Pleural fluid is secreted by the parietal layer of the pleura and reabsorbed by the lymphatics in the most dependent parts of the parietal pleura, primarily the diaphragmatic and mediastinal regions. Exudative pleural effusions occur when the pleura is damaged, e.g., by trauma, infection, or malignancy, and transudative pleural effusions develop when there is either excessive production of pleural fluid or the resorption capacity is reduced. Light’s criteria[9] can be used to differentiate between exudative and transudative pleural effusions.[10]
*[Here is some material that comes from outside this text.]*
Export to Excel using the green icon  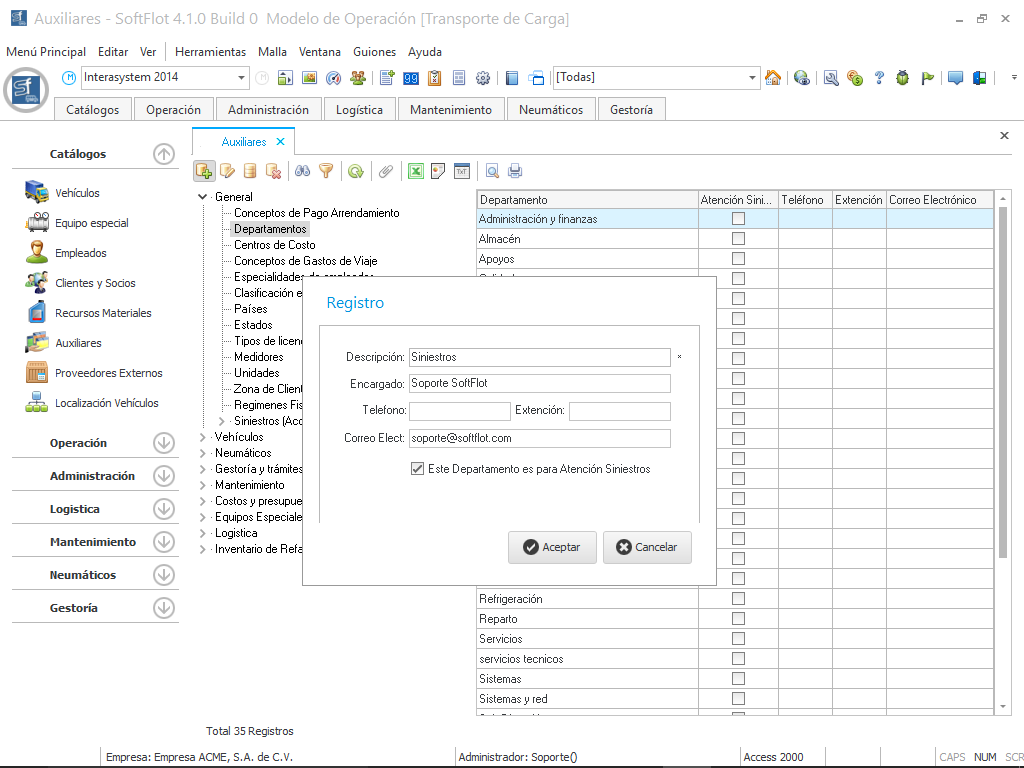point(415,171)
Diagnosis of the pleural mesothelioma

A large left-sided pleural effusion as seen on an upright chest X-ray
A pleural effusion is usually diagnosed on the basis of medical history and physical exam, and confirmed by a chest X-ray. Once accumulated fluid is more than 300 mL, there are usually detectable clinical signs, such as decreased movement of the chest on the affected side, dullness to percussion over the fluid, diminished breath sounds on the affected side, decreased vocal resonance and fremitus (though this is an inconsistent and unreliable sign), and pleural friction rub. Above the effusion, where the lung is compressed, there may be bronchial breathing sounds and egophony. A large effusion there may cause tracheal deviation away from the effusion. A systematic review (2009) published as part of the Rational Clinical Examination Series in the Journal of the American Medical Association showed that dullness to conventional percussion was most accurate for diagnosing pleural effusion (summary positive likelihood ratio, 8.7; 95% confidence interval, 2.2–33.8), while the absence of reduced tactile vocal fremitus made pleural effusion less likely (negative likelihood ratio, 0.21; 95% confidence interval, 0.12–0.37).[11]
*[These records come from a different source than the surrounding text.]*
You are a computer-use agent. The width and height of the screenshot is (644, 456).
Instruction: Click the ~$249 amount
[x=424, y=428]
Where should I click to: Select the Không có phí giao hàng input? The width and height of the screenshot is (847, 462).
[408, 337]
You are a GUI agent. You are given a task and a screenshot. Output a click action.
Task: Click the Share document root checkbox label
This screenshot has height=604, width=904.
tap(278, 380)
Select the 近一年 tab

Imaging of pleural mesothelioma
A pleural effusion appears as an area of whiteness on a standard posteroanterior chest X-ray.[12] Normally, the space between the visceral pleura and the parietal pleura cannot be seen. A pleural effusion infiltrates the space between these layers. Because the pleural effusion has a density similar to water, it can be seen on radiographs. Since the effusion has greater density than the rest of the lung, it gravitates towards the lower portions of the pleural cavity. The pleural effusion behaves according to basic fluid dynamics, conforming to the shape of pleural space, which is determined by the lung and chest wall. If the pleural space contains both air and fluid, then an air-fluid level that is horizontal will be present, instead of conforming to the lung space.[13] Chest radiographs in the lateral decubitus position (with the patient lying on the side of the pleural effusion) are more sensitive and can detect as little as 50 mL of fluid. Between 250 to 600mL of fluid must be present before upright chest X-rays can detect a pleural effusion (e.g., blunted costophrenic angles).[14]
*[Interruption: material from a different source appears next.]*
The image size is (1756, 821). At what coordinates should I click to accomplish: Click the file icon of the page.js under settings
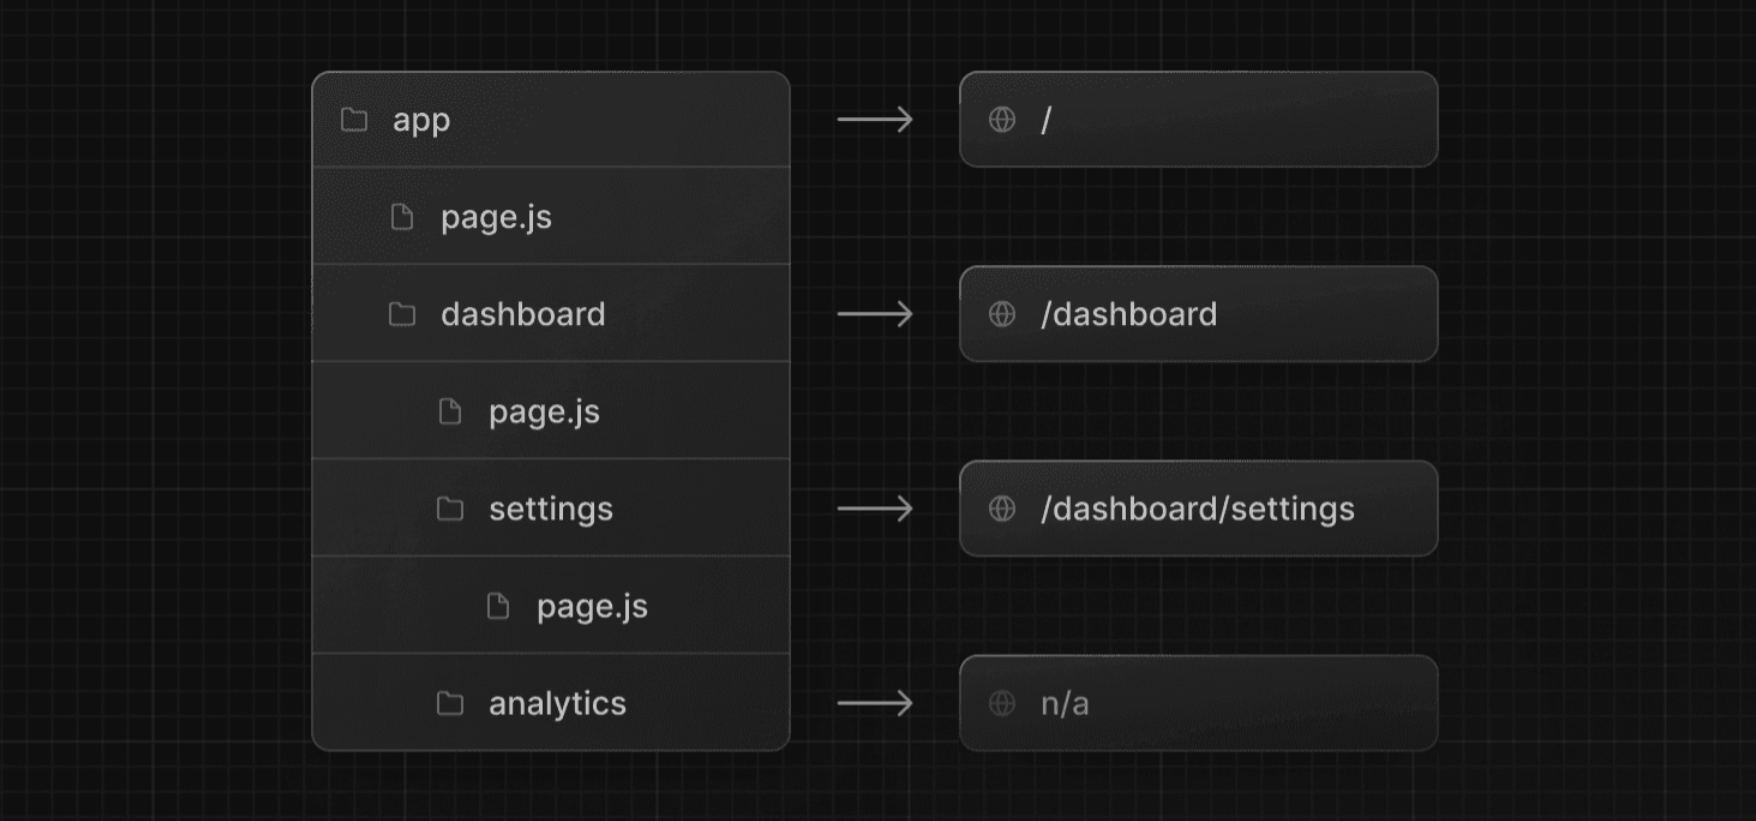498,606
Chest computed tomography is more accurate for diagnosis and may be obtained to better characterize the presence, size, and characteristics of a pleural effusion. Lung ultrasound, nearly as accurate as CT and more accurate than chest X-ray, is increasingly being used at the point of care to diagnose pleural effusions, with the advantage that it is a safe, dynamic, and repeatable imaging modality.[15] To increase diagnostic accuracy of detection of pleural effusion sonographic ally, markers such as boomerang and VIP signs can be utilized.[16]